→ **WORK INSTRUCTIONS**
Find the line with "Task: Expand the 留言反馈 dropdown" and the line with "Given: Click the NAME OPTIONAL field label" in the entries below; output exactly those two lines, every line between them, and no others.
--- INFORMATION SHOWN Enclosed Below ---
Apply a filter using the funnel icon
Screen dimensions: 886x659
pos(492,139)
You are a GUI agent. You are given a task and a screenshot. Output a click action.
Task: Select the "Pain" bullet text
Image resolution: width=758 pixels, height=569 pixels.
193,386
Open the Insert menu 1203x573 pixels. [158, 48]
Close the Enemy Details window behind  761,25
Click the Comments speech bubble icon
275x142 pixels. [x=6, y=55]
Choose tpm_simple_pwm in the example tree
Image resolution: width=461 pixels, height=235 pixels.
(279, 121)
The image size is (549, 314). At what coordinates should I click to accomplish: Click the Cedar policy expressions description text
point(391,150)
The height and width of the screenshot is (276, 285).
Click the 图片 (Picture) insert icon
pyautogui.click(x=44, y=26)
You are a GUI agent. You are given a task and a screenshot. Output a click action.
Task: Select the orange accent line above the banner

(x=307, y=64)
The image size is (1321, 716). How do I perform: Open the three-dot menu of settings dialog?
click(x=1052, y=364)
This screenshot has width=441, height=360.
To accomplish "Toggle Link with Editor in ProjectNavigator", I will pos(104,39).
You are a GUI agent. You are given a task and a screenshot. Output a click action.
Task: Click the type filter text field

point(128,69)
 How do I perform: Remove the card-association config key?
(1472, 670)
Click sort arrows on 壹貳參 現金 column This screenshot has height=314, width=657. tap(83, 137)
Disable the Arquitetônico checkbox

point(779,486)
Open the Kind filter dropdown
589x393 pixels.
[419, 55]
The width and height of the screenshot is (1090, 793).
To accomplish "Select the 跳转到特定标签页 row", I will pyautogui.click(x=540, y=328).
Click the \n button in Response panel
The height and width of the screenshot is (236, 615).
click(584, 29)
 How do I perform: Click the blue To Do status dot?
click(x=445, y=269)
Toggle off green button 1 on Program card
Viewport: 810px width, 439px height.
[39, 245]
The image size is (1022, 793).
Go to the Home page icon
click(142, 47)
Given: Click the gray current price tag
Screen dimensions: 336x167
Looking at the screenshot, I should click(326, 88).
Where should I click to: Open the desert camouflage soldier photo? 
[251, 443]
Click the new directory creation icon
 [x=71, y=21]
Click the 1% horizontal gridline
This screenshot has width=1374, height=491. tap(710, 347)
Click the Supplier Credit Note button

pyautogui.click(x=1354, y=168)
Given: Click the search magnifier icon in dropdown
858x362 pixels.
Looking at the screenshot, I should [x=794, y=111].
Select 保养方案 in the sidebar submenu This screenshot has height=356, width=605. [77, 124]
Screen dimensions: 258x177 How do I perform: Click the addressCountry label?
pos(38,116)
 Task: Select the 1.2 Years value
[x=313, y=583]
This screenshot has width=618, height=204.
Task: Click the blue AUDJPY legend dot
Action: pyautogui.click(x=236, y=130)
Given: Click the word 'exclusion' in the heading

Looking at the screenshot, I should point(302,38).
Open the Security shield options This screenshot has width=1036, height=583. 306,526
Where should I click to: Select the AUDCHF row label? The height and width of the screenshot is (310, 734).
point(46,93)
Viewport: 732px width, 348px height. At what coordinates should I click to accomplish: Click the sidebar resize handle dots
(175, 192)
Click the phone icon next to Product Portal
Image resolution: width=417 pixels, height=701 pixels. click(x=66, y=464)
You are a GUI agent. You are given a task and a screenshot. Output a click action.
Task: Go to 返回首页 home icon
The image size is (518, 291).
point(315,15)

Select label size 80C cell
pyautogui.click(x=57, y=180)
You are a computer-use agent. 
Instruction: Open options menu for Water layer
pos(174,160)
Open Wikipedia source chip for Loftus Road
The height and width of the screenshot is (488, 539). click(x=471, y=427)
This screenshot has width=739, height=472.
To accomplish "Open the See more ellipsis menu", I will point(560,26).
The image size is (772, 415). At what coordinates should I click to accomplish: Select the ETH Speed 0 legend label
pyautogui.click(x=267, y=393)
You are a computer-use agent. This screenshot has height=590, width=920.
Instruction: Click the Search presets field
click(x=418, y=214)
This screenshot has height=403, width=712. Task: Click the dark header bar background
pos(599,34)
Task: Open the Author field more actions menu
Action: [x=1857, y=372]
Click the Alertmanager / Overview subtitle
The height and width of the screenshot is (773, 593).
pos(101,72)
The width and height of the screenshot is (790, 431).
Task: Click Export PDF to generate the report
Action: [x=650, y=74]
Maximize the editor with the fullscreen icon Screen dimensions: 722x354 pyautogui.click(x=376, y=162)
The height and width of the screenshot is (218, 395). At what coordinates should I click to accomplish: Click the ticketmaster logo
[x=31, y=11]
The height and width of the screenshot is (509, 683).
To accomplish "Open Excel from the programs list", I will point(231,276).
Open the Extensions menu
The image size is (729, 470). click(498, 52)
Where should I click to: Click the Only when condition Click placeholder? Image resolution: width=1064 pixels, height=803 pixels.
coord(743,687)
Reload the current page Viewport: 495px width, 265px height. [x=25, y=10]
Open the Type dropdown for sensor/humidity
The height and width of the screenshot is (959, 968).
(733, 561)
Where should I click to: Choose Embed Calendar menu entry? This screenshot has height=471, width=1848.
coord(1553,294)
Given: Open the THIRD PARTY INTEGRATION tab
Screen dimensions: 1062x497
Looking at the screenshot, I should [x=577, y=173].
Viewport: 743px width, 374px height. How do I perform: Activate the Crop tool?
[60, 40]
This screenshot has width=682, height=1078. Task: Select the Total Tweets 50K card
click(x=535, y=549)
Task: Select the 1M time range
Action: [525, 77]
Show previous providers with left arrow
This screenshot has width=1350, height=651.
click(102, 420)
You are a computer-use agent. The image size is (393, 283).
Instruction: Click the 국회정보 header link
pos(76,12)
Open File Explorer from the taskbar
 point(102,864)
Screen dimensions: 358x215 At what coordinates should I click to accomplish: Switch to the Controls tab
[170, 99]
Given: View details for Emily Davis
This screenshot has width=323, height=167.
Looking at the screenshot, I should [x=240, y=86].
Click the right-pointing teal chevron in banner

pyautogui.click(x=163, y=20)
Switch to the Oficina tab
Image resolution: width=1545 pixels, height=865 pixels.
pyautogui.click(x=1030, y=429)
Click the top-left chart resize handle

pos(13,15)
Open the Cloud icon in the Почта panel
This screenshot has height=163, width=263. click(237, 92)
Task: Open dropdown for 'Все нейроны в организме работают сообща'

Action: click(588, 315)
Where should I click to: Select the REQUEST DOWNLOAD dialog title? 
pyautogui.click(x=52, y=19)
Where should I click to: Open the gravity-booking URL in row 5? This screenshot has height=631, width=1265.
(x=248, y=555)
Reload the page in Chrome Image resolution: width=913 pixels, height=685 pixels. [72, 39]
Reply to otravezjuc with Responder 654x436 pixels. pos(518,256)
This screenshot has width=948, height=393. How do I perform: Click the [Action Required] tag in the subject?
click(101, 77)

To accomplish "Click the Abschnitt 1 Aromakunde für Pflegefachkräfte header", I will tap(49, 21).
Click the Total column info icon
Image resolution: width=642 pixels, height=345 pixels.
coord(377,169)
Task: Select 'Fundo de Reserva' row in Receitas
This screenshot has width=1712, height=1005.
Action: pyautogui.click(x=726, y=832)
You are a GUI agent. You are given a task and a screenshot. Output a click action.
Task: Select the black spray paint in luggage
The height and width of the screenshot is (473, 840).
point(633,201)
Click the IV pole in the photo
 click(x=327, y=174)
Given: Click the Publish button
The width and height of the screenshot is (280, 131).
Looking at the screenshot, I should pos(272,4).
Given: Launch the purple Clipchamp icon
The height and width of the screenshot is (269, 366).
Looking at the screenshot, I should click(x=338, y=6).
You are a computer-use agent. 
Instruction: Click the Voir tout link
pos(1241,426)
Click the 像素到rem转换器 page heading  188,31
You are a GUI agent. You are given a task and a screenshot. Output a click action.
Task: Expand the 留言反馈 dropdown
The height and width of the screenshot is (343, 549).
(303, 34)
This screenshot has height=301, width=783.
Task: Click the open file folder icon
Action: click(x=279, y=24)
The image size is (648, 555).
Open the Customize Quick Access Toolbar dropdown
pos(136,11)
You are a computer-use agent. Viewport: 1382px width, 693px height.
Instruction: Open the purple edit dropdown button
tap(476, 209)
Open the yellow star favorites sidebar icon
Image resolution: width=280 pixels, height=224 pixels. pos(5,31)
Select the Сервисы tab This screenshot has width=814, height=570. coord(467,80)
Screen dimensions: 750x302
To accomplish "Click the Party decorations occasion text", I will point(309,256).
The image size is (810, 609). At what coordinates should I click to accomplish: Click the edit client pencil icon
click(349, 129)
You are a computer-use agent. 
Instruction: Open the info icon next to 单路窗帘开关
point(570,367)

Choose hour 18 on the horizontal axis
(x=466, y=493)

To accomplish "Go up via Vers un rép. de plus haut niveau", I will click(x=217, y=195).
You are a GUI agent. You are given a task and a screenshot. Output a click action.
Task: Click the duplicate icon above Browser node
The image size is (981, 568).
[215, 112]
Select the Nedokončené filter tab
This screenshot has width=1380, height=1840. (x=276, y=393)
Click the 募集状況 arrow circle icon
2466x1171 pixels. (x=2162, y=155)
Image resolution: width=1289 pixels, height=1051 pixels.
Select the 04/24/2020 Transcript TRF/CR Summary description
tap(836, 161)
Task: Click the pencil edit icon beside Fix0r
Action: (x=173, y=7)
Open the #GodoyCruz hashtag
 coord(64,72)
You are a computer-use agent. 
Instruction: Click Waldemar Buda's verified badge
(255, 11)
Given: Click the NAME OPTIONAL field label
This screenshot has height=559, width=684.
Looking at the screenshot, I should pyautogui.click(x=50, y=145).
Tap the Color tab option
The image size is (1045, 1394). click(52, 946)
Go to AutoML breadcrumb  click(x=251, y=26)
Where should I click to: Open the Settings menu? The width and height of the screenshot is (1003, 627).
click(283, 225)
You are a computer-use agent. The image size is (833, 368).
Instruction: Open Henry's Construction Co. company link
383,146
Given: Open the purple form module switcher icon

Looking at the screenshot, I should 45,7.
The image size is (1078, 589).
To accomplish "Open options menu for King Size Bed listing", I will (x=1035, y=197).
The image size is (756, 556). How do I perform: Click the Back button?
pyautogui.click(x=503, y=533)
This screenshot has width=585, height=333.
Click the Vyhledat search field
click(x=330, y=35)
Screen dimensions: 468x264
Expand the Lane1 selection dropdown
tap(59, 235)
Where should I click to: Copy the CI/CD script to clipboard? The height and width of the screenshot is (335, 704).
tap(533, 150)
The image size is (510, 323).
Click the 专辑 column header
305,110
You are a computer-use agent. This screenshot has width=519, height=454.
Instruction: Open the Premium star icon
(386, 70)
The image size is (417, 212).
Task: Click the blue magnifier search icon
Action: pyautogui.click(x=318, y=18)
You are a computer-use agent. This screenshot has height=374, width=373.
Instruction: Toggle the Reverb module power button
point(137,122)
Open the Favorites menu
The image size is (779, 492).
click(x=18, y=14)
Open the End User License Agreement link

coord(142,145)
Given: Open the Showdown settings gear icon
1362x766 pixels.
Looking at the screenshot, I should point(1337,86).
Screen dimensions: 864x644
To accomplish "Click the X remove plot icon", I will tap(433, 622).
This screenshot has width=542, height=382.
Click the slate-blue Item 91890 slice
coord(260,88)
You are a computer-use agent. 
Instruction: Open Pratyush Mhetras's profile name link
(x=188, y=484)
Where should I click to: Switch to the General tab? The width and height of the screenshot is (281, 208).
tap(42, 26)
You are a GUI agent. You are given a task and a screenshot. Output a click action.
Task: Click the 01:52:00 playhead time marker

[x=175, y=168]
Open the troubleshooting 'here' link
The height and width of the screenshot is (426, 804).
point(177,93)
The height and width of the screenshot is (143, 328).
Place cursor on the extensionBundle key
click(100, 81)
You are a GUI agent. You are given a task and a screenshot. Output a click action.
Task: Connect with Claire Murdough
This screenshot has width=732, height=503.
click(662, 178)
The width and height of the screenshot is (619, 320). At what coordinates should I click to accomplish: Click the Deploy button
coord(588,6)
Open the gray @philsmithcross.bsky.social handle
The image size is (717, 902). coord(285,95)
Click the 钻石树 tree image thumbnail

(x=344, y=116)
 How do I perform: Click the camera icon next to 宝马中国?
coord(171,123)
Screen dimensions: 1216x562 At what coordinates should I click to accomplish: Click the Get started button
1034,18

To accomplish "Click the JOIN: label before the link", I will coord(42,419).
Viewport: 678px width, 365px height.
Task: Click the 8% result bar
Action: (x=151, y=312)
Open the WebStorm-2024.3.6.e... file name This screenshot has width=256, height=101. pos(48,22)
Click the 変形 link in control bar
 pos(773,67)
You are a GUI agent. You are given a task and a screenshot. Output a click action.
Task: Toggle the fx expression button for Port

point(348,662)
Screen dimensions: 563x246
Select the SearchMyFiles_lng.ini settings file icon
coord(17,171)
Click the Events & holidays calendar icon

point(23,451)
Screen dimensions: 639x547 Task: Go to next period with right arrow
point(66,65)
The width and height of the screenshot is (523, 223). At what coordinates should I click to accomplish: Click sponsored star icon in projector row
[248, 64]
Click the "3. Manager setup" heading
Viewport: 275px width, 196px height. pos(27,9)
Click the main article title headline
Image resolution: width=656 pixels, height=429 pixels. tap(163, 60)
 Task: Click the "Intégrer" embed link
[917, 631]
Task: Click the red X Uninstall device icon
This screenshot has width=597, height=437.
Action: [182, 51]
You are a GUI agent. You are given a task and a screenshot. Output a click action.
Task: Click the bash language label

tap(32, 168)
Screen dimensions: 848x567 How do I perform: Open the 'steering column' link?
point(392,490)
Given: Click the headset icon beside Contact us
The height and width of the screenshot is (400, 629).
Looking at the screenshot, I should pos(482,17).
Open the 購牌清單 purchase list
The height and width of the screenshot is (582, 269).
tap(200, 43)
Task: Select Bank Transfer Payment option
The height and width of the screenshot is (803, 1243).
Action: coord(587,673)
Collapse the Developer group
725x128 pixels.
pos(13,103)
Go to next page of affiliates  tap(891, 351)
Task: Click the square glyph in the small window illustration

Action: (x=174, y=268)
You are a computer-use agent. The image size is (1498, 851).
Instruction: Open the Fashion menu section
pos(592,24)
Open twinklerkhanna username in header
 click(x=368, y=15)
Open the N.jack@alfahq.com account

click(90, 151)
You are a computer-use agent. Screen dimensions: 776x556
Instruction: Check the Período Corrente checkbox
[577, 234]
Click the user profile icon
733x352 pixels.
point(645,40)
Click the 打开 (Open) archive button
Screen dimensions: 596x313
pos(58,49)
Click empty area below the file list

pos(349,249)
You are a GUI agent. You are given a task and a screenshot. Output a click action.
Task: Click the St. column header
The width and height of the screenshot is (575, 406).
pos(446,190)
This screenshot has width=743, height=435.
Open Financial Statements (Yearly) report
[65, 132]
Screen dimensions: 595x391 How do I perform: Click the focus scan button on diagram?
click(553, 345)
--- End of Enclosed INFORMATION SHOWN ---
→ **RESULT OF THIS TASK**
Task: Expand the 留言反馈 dropdown
The height and width of the screenshot is (343, 549).
(303, 34)
This screenshot has height=301, width=783.
Task: Click the open file folder icon
Action: click(x=279, y=24)
The image size is (648, 555).
Open the Customize Quick Access Toolbar dropdown
pos(136,11)
You are a computer-use agent. Viewport: 1382px width, 693px height.
Instruction: Open the purple edit dropdown button
tap(476, 209)
Open the yellow star favorites sidebar icon
Image resolution: width=280 pixels, height=224 pixels. pos(5,31)
Select the Сервисы tab This screenshot has width=814, height=570. coord(467,80)
Screen dimensions: 750x302
To accomplish "Click the Party decorations occasion text", I will point(309,256).
The image size is (810, 609). At what coordinates should I click to accomplish: Click the edit client pencil icon
click(349, 129)
You are a computer-use agent. 
Instruction: Open the info icon next to 单路窗帘开关
point(570,367)

Choose hour 18 on the horizontal axis
(x=466, y=493)

To accomplish "Go up via Vers un rép. de plus haut niveau", I will click(x=217, y=195).
You are a GUI agent. You are given a task and a screenshot. Output a click action.
Task: Click the duplicate icon above Browser node
The image size is (981, 568).
[215, 112]
Select the Nedokončené filter tab
This screenshot has width=1380, height=1840. (x=276, y=393)
Click the 募集状況 arrow circle icon
2466x1171 pixels. (x=2162, y=155)
Image resolution: width=1289 pixels, height=1051 pixels.
Select the 04/24/2020 Transcript TRF/CR Summary description
tap(836, 161)
Task: Click the pencil edit icon beside Fix0r
Action: (x=173, y=7)
Open the #GodoyCruz hashtag
 coord(64,72)
You are a computer-use agent. 
Instruction: Click Waldemar Buda's verified badge
(255, 11)
Given: Click the NAME OPTIONAL field label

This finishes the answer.